Up to 44% of patients report adverse reactions to IVIG. These most commonly respond to decreasing the rate of the Ig infusion. Usually, the IVIG-associated reactions are infusion-related and include back pain, abdominal aching, nausea, rhinitis, asthma, chills, low-grade fever, myalgias, and headaches. Renal failure is a less common but serious adverse reaction that was predominately caused by sucrose-containing lyophilized IgG preparations that are no longer available in the United States. Infusion rate reduction, systemic steroids, histamine blockers, and antipyretics or nonsteroidal anti-inflammatory drugs (NSAIDs) can help treat or prevent the reactions.

Although the incidence of reactions is highest during the first infusion, they may occur in repeat infusions of the same product. Although anti-IgA antibodies can be associated with increased reactions, most patients (regardless of anti-IgA antibody status) tolerate IVIG that is not depleted of IgA (low-IgA products should be selected for treatment in patients who cannot tolerate IVIG that is not depleted of IgA). Thrombosis, myocardial infarction, hemolytic anemia, hyperviscosity syndrome, and aseptic meningitis are uncommon but reported adverse events.



Class Summary

Polyvalent pneumococcal vaccine (PPV-23) protects against 23 serotypes of S pneumoniae; approximately 70% of invasive diseases caused by S pneumoniae result from these serotypes.

Pneumococcal 13-valent conjugate vaccine (PCV-13) protects against the 13 serotypes of S pneumoniae that cause the most severe pneumococcal infections in children.

Pneumococcal vaccine polyvalent (Pneumovax 23)

Inactive bacterial vaccine that induces active immunization to the serotypes contained in the vaccine.

Pneumococcal vaccine 13-valent (Prevnar 13)

Promotes active immunity against S. pneumoniae capsular serotypes 1,3,4,5, 6A, 6B, 7F, 9V, 14, 18C, 19A, 19F, and 23F, which are all conjugated to CRM197 protein.


Blood Product Derivatives

Class Summary

There are many FDA approved IgG preparations available in market with distinct features. The products used in the United States are derived from the plasma of screened donors in the United States The product undergoes several specific treatments to inactivate or remove blood borne pathogens that could be present. The preparations contain highly purified (generally >95 percent) polyvalent IgG. However, there are slight differences in the manufacturing procedures used by different producers, and different stabilizers (eg, sucrose, glucose, maltose or amino acids) used in the excipients making them unique and warrant precaution during substitution of immunoglobulin during treatment. Products also differ in storage requirements and shelf life. It is important for physician to familiarize and select appropriate product for his/her patient. Some of the products are listed below.2

FDA approved Immunoglobulin products available in US 2

A. Intravenous use (IV)

-Liquid-Bivigam 10%, Flebogamma DIF (5%, 10%), Gammaplex 5%, Octagam liquid (5%, 10%), Privigen 10%

-Lyophilized-Gammagard S/D 5%, Carimune NF 5%         

B. Intravenous and Subcutaneous use (SC)

-Liquid-Gammagard 10%, Gammaked 10%, Gamunex 10%

C. Subcutaneous use (SC)

                -Liquid-Cuvitru 20%, Hizentra 20%

                -Liquid with hyaluronidase-Hyqvia 10%

Immune globulin IV (IGIV; Bivigam, Flebogamma DIF, Gammaplex, Octagam, Privigen, Gammagard S/D, Carimune NF)

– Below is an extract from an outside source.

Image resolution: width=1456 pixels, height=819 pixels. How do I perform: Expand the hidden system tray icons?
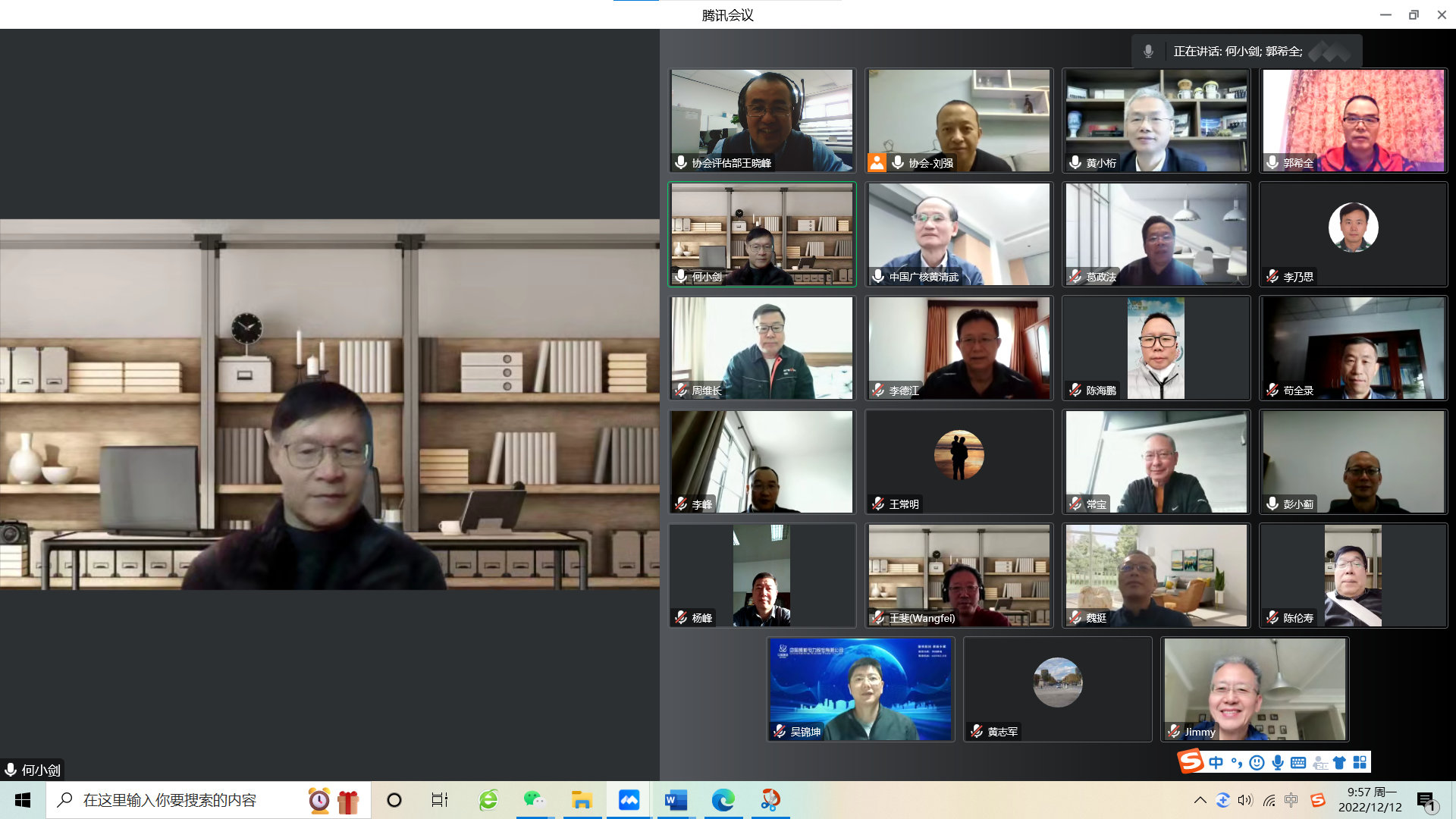pyautogui.click(x=1200, y=800)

Immune globulins may work via several mechanisms, including the blockage of macrophage receptors, the inhibition of antibody production, the inhibition of complement binding, and the neutralization of pathologic antibodies.

Immune globulin SC (Gammaked, Gamunex, Cuvitru, Hizentra, Hyqvia)

Immune globulins neutralize circulating myelin antibodies through anti-idiotypic antibodies; downregulates proinflammatory cytokines, including interferon gamma; block Fc receptors on macrophages; suppress inducer T and B cells while augmenting suppressor T cells; block the complement cascade; promote remyelination; and may increase immunoglobulin G (IgG) in cerebrospinal fluid (10% of cases).